Clark County Courier
- Type: Weekly newspaper
- Format: Broadsheet
- Owner: Karli Paulson
- Founder: E.F. Conklin
- Founded: 1880 (as the Clark Pilot)
- Language: English
- Headquarters: 119 1ST Ave E, Clark, South Dakota 57225 United States
- Circulation: 1,880 (as of 2015)
- Website: clarkcountypublishing.com

= Clark County Courier =

The Clark County Courier is a weekly newspaper published in Clark, South Dakota, United States. The newspaper serves the counties of Clark and Codington. It is published on Wednesdays.

== History ==
In 1880, E.F. Conklin founded the Clark Pilot, the first newspaper in Clark County.' In 1887, it merged with the Clark Review to form the Pilot-Review.

The Clark County Republic dates back to at least December 1892. The paper's printing plant was destroyed in February 1893, and was revived that April by A.E. Goodspeed. In August 1893, H.G. Sasse took on the Republic with help from C.D. Boucher. In April 1895, E.T Miller bought out Sasse.

In March 1899, E.S. Ashley became co-owner will Miller, who a few months later suffered a stroke and became paralyzed. Miller soon died and Ashley acquired full ownership that August. J.W. Sheppard bought the Republic in September 1902, and soon renamed it to the Clark Courier Republic. It was acquired by R.E. Hartman, of the Egan Express, in October 1904, followed by J.K. Coe, formerly of the Hamlin County News, in June 1908, and then Ralph A. Dunham in March 1911. Dunham renamed the paper to the Clark County Courier and in May 1914 sold it to E.A. Silfies in order to concentrate on his legal practice.

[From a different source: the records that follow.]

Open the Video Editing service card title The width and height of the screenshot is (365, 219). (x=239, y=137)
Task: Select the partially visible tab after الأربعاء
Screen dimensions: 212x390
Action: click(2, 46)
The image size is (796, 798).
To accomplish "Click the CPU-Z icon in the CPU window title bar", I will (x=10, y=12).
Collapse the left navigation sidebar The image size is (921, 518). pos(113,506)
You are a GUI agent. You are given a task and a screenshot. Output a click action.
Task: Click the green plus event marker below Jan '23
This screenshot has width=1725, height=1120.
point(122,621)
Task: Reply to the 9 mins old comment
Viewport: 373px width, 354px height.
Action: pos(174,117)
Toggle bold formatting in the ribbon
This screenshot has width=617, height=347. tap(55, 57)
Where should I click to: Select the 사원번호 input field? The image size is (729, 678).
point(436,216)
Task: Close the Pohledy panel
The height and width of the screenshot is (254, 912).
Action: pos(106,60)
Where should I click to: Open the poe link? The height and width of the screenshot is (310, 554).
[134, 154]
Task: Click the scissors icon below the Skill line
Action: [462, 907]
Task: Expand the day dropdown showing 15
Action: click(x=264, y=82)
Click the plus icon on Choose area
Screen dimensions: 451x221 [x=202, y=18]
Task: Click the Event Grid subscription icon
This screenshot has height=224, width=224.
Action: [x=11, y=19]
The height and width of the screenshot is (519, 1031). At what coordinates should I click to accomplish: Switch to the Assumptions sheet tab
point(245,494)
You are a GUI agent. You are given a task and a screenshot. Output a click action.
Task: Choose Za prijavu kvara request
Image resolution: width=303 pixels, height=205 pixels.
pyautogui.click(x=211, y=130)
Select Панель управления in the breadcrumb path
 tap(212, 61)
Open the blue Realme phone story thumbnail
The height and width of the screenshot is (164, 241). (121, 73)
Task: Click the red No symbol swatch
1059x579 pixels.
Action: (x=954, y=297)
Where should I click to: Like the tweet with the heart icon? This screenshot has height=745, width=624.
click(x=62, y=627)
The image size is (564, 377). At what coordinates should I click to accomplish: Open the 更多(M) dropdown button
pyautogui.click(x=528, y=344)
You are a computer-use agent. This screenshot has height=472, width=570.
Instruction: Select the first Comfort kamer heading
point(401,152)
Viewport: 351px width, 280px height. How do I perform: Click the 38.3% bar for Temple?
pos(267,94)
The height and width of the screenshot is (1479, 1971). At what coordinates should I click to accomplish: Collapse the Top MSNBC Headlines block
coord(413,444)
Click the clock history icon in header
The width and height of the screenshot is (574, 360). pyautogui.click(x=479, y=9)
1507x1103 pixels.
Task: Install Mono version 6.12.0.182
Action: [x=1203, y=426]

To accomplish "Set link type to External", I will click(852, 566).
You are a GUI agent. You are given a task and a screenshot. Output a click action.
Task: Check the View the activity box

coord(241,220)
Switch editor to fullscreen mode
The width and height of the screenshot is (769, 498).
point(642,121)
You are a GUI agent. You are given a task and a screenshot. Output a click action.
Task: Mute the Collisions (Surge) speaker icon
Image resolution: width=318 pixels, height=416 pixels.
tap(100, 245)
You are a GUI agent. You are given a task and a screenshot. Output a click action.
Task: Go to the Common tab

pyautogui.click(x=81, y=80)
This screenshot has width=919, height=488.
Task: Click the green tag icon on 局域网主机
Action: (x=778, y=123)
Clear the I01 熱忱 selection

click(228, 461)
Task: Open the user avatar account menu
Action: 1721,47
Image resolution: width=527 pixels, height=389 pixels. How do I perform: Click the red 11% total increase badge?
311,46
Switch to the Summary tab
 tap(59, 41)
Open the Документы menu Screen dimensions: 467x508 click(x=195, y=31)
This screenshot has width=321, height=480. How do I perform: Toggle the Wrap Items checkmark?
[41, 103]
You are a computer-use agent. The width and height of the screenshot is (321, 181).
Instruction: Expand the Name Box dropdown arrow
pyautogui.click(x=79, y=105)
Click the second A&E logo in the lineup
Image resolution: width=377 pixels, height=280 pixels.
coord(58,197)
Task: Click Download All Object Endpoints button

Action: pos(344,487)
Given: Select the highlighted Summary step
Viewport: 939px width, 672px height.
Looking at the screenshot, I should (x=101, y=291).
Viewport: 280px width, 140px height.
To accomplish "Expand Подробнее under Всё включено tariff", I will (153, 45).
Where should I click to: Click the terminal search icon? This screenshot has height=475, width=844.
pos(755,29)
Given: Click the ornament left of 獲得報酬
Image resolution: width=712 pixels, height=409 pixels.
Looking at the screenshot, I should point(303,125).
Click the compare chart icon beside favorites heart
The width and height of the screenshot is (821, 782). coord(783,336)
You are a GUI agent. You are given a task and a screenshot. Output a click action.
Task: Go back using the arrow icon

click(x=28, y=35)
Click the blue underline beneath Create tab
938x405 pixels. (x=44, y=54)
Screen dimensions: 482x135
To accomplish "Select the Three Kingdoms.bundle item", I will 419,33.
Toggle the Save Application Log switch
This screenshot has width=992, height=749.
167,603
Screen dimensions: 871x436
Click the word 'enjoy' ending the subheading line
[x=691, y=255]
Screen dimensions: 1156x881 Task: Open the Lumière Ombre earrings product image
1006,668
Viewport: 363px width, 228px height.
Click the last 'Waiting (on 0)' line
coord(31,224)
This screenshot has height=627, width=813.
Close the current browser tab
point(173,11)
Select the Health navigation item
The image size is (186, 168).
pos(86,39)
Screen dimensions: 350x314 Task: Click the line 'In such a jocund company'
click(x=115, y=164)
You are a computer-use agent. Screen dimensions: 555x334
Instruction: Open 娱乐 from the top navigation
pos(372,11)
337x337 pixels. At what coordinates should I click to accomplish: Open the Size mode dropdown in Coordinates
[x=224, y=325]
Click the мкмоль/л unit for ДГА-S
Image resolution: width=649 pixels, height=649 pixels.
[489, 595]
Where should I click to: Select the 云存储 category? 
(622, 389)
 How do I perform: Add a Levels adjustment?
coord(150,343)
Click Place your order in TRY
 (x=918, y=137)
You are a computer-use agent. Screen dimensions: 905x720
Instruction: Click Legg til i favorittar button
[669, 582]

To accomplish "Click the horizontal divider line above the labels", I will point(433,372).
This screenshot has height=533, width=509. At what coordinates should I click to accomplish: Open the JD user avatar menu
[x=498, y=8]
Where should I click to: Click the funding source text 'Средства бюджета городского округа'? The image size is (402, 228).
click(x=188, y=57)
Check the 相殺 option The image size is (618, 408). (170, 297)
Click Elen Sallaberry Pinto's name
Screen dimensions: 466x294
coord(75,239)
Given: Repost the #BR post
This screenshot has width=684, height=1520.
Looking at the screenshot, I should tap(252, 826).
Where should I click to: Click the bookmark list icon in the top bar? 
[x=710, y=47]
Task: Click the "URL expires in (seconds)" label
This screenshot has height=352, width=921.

In August 1918, Garfield E. Morrison took charge of the Pilot-Review. In November 1923, F.A. Fuller became Courier co-owner. In June 1925, Silfies acquired the Pilot-Review from Morrison and consolidated it into the Courier. In May 1945, B.W. "Jeff" Condit bought the paper from Silfies, and he and his son-in-law Bert Moritz in August 1947 bought out Wayne Peterson. In March 1955, Condit was elected president of the South Dakota Press Association.

Condit died in August 1968. He was inducted into the South Dakota Newspaper Hall of Fame in 1970, and Moritz's inducation followed in 1989. Moritz died in November 2001, and he was succeeded by Bill Krikac, who in June 2007 was elected president of the state newspaper association. In December 2022, Krikac retired and sold the Courier to Karli Paulson.